Alors que l'économie stagne et que l'inflation tourne autour de 30 %, une récente enquête Gallup a révélé que le pessimisme public est à son plus haut niveau depuis 18 ans. Avec environ 70 % des personnes interrogées déclarant que leur situation économique s'est détériorée, l'insatisfaction économique généralisée a contribué à alimenter la réaction électorale contre le régime militaire.

La classe moyenne pakistanaise est aux prises non seulement avec des perspectives économiques en baisse, mais également avec la répression politique. Autrefois écartés comme une « classe de bavards » qui préférait regarder des feuilletons télévisés plutôt que de se rendre aux urnes, les Pakistanais de la classe moyenne sont davantage engagés politiquement et forment à présent l'épine dorsale de la base du PTI. Alors que l'armée intensifiait sa répression contre les partisans de la classe moyenne de Khan – dont un grand nombre sont des femmes – l'opposition est devenue plus déterminée, en grande partie grâce à l'enthousiasme de la jeunesse pakistanaise férue de technologie.

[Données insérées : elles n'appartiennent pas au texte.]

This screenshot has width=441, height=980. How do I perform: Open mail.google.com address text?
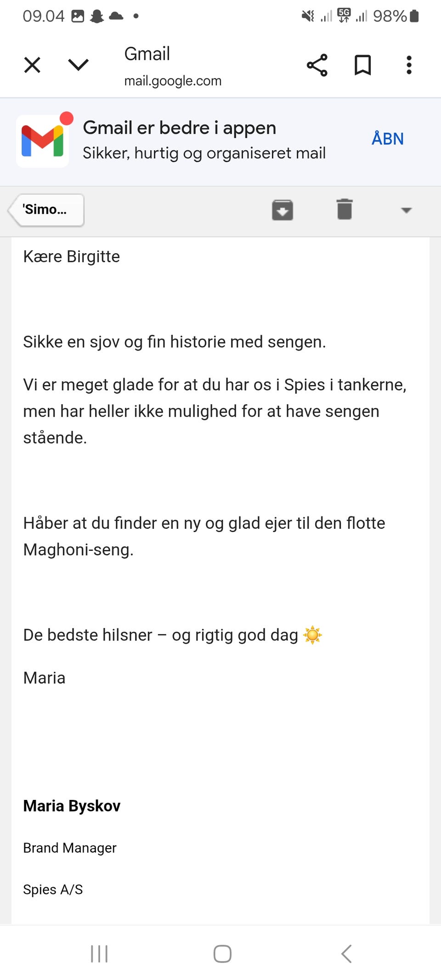pos(173,81)
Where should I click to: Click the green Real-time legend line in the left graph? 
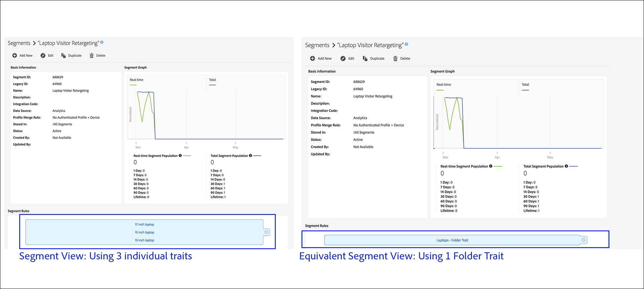[133, 85]
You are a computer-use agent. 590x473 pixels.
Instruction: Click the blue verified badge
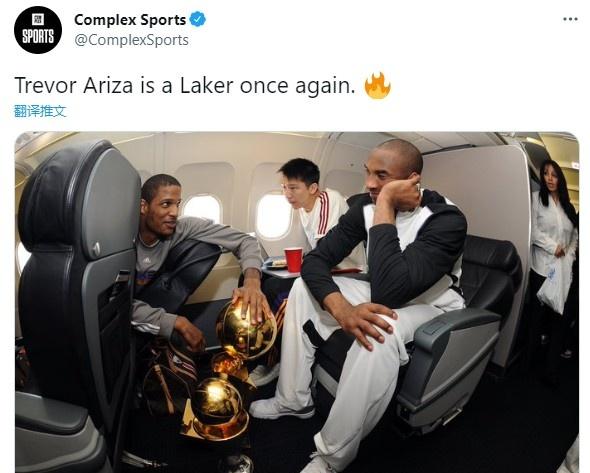click(x=197, y=20)
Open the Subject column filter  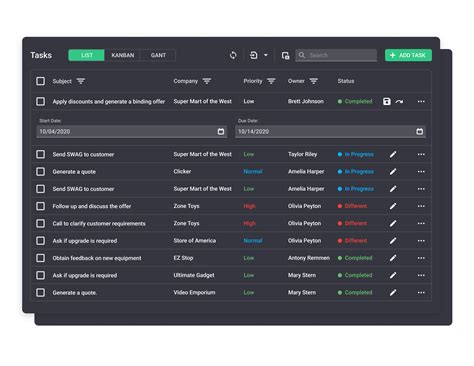[x=81, y=81]
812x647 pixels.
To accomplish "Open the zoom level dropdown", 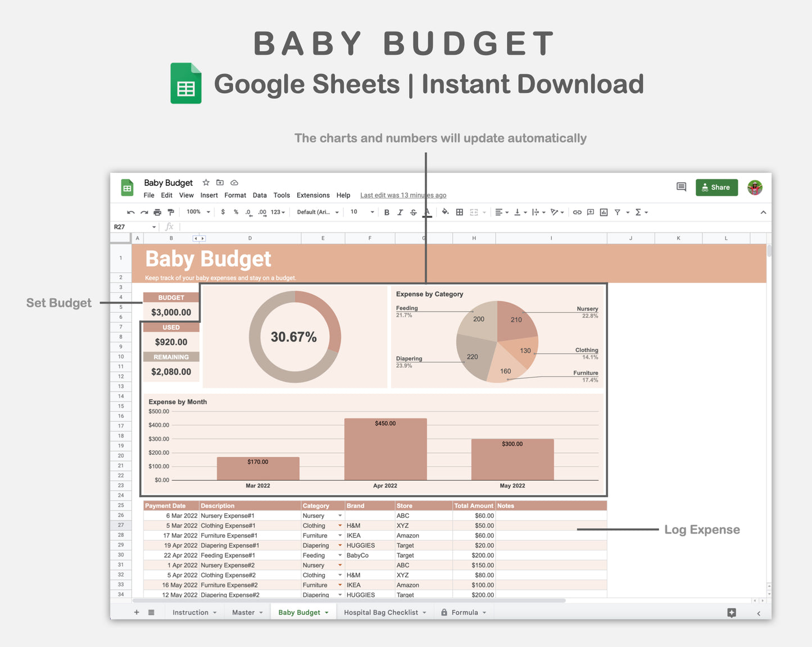I will pyautogui.click(x=197, y=212).
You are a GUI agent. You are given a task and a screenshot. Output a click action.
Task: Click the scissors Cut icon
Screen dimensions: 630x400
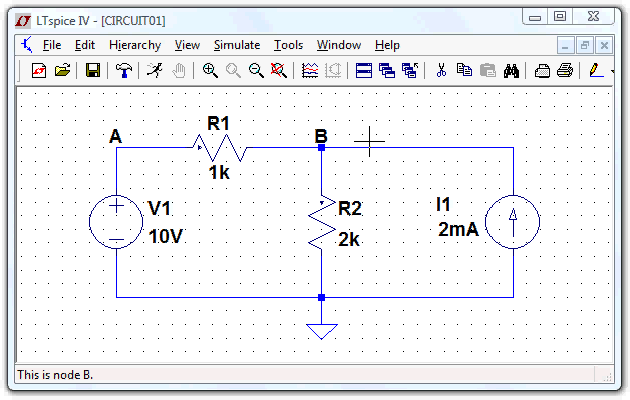tap(440, 70)
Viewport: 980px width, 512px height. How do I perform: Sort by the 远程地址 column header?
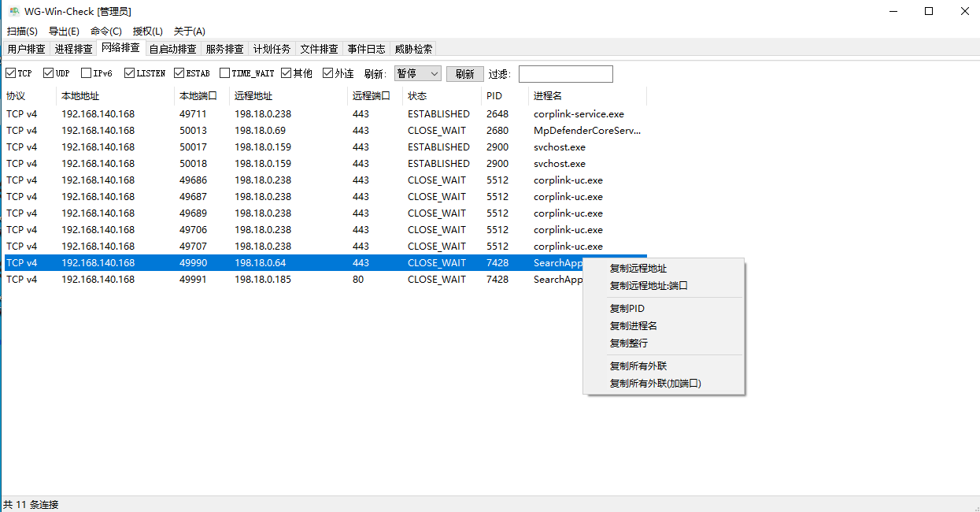[x=253, y=96]
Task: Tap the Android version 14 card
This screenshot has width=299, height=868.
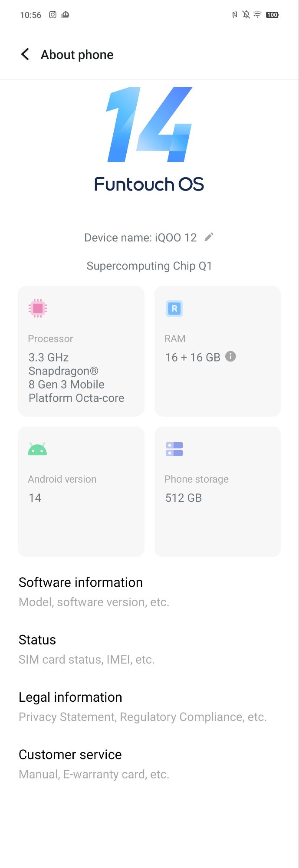Action: point(81,492)
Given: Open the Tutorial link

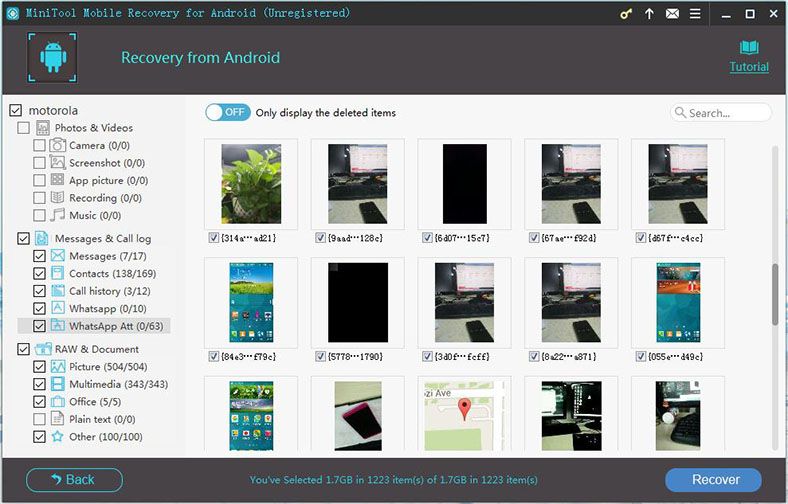Looking at the screenshot, I should tap(748, 67).
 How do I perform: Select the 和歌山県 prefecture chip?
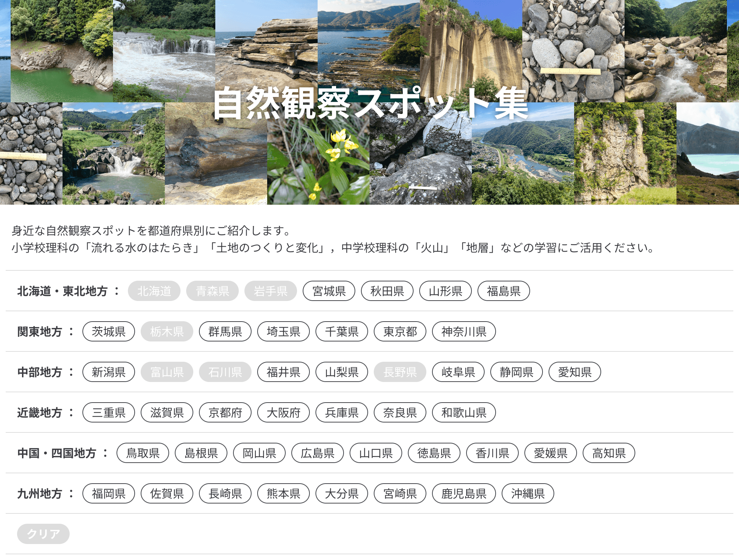tap(464, 413)
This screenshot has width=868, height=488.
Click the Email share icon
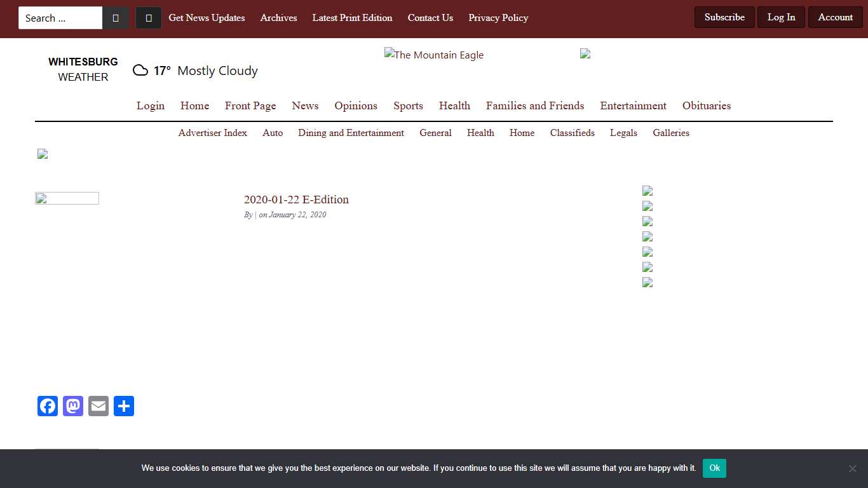[98, 406]
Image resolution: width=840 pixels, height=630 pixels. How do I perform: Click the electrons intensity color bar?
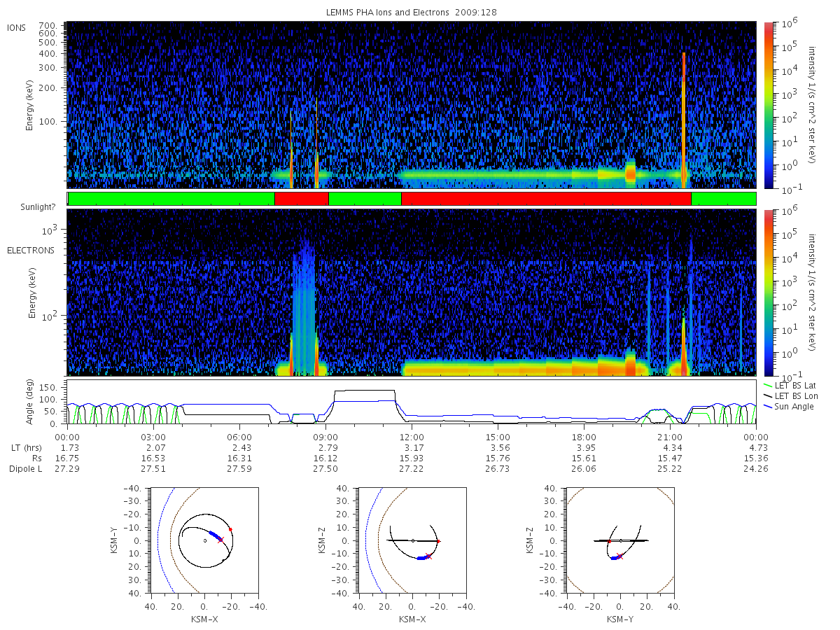(768, 293)
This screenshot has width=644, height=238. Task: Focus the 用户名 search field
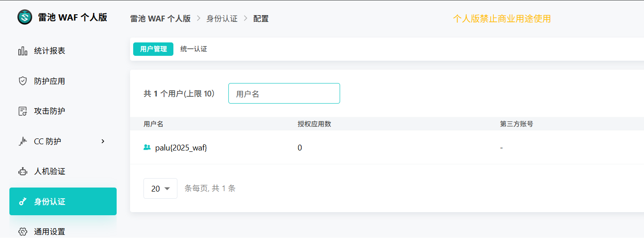[x=284, y=93]
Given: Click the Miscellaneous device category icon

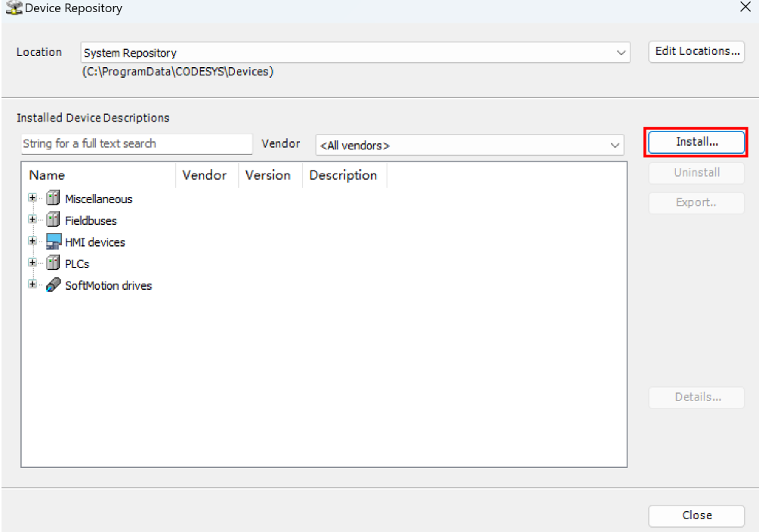Looking at the screenshot, I should click(x=53, y=199).
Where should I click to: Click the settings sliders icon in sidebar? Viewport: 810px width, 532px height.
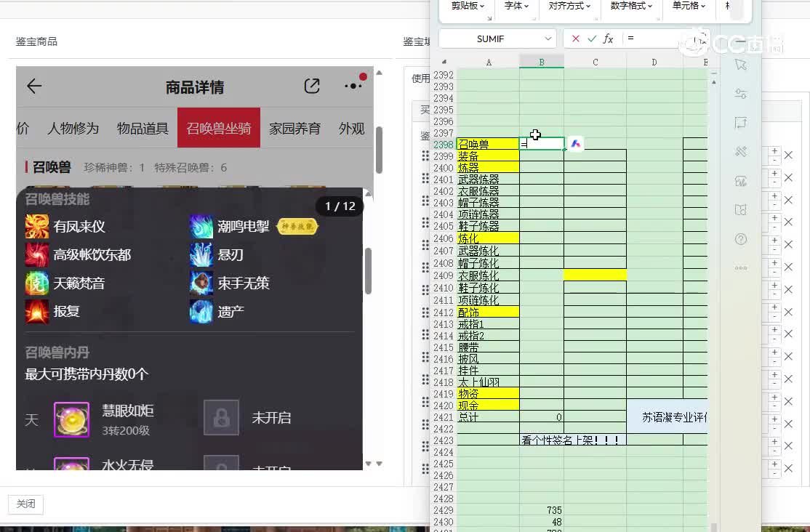coord(741,94)
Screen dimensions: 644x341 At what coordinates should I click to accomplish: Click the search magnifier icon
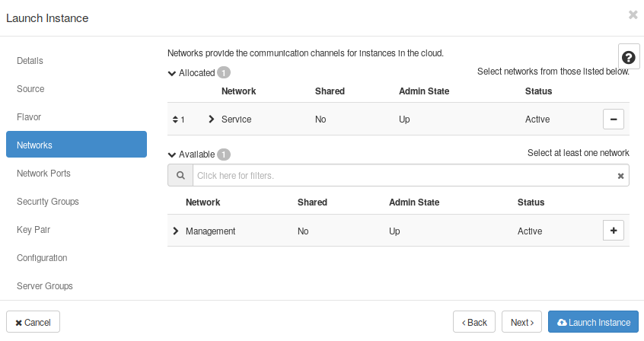[x=180, y=176]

À bien des égards, il s'agissait de la première élection numérique au Pakistan. Les deux tiers de la population a moins de 30 ans, constituant la « plus grande génération de jeunes » de l'histoire du pays, selon le Programme des Nations Unies pour le développement. Confronté à une cohorte massive et majoritairement peu enthousiaste de nouveaux électeurs, ainsi qu'à 73 millions d'utilisateurs actifs des médias sociaux, le régime éprouve de plus en plus de difficultés à façonner l'opinion publique.

Avec la répression officielle qui augmente le coût de l'action collective, les médias sociaux sont devenus un outil puissant pour mobiliser les électeurs. À la suite d'une décision controversée de la Cour suprême qui interdisait au parti de Khan d'utiliser son symbole traditionnel de la batte de cricket, les partisans ont afflué sur les médias sociaux pour diffuser des informations sur les nouveaux symboles attribués aux candidats soutenus par le PTI.

En outre, dans un pays où la politique rurale tourne historiquement autour des réseaux de parenté et des systèmes de favoritisme, les médias sociaux ont permis aux questions nationales de prendre le pas sur les préoccupations locales. La notion de longue date selon laquelle les courtiers de vote ruraux pourraient obtenir le soutien de clans entiers devient obsolète. De même, le vote unifié des ménages s'est désintégré, les membres de la famille votant désormais selon leurs propres préférences politiques. Globalement, ces changements entravent gravement la capacité de l'armée à contrôler la politique par l'intermédiaire de notables locaux.

Mais si les résultats offrent une lueur d'espoir, le paysage post-électoral du Pakistan est marqué par une combinaison instable de ressources en baisse, d'un nombre croissant de parties prenantes et d'une élite autoritaire qui refuse de faire des concessions. Les efforts du gouvernement visant à maintenir le statu quo par la répression ont entraîné une perte historique de légitimité et de confiance dans les institutions de l'État. Le vide institutionnel qui en résulte laisse sans réponse les griefs de la classe moyenne, ce qui constitue une grave menace pour la stabilité du Pakistan. En l'absence de voies institutionnelles pour résoudre les différends politiques, les conflits doivent nécessairement être réglés par la violence.

Les partenaires étrangers du Pakistan doivent user de leur influence pour empêcher une instabilité accrue. Dans deux mois, le Pakistan devra à nouveau se tourner vers le FMI et les bailleurs de fonds extérieurs. Ceux qui contrôlent le financement devraient faire pression sur l'armée pour relâcher son emprise économique et politique sur le pays. Il est temps de responsabiliser ceux qui peuvent assurer la croissance et la stabilité dont le Pakistan a besoin de toute urgence.